**INFORMATION**
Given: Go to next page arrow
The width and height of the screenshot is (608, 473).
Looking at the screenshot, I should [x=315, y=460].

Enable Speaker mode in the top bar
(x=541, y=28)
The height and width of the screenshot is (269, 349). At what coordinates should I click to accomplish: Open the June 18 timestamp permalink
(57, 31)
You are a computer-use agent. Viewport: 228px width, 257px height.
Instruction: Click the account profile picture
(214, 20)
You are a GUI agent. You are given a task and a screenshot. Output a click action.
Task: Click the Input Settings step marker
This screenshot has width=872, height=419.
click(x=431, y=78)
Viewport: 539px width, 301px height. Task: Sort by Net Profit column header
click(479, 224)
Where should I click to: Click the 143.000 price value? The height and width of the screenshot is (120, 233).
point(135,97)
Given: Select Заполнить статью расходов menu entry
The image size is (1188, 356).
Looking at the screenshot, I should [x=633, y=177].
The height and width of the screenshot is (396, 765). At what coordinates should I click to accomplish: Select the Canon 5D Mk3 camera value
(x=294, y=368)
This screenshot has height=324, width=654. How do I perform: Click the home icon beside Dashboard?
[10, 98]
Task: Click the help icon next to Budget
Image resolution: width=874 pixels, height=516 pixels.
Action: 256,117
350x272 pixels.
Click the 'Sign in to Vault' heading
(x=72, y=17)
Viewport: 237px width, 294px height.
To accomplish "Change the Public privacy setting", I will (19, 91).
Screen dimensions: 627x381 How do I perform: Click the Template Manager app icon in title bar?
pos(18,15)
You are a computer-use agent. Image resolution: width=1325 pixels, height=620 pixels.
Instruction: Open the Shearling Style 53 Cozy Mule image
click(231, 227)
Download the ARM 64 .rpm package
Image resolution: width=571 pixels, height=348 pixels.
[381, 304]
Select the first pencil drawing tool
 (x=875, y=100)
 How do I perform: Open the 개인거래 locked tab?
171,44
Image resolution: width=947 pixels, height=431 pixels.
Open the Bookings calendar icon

**WORK TO COMPLETE**
Could you work out how many lines in the material contain the word "computer"? Reply with the number only.

**SOLUTION TO THIS PROBLEM**
2